I'll leave that to Mr. Stewart. My interest is on guillotine motions—rather than the guillotine as the focus of the French Revolution—and their accountability mechanisms, which were far more decapitating at the time.
I want to go back to the point here.
The Liberals were more concerned, at the time, about getting money to their well-connected friends rather than administering this program. They made the decision to give it to EDC, which had no expertise to do that. I had a question I wanted to follow up on with Finance. They said they looked at the options and there were not a lot, other than giving it to EDC.

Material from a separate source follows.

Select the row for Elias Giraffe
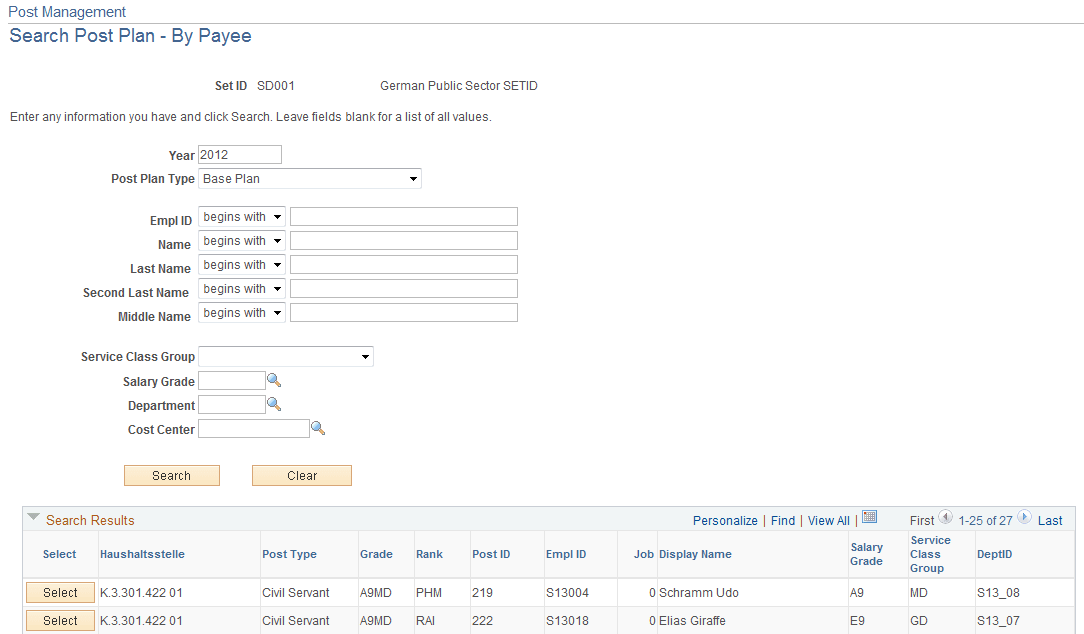This screenshot has height=634, width=1084. click(59, 620)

However, the fact remains that there were a lot of options that could have been done. EDC contracted it out with a sole-source contract to Accenture, and then Accenture subcontracted that to one of its own subsidiaries. It begs the question of why they even would have gone to EDC when it was really Accenture that could have done this with any entity and may have had more accountability, because, as a Crown corporation, EDC was separate from certain accountability measures that could have been undertaken. EDC was a good example, as my colleague Mr. McCauley just highlighted. These are the issues at hand that are very troubling, and I think the Auditor General was right and appropriate in undertaking this study.
I know my reasonable amendment earlier was ruled out of order. Since I have the floor here, I would like to move a different amendment, if that is okay, Mr. Chair.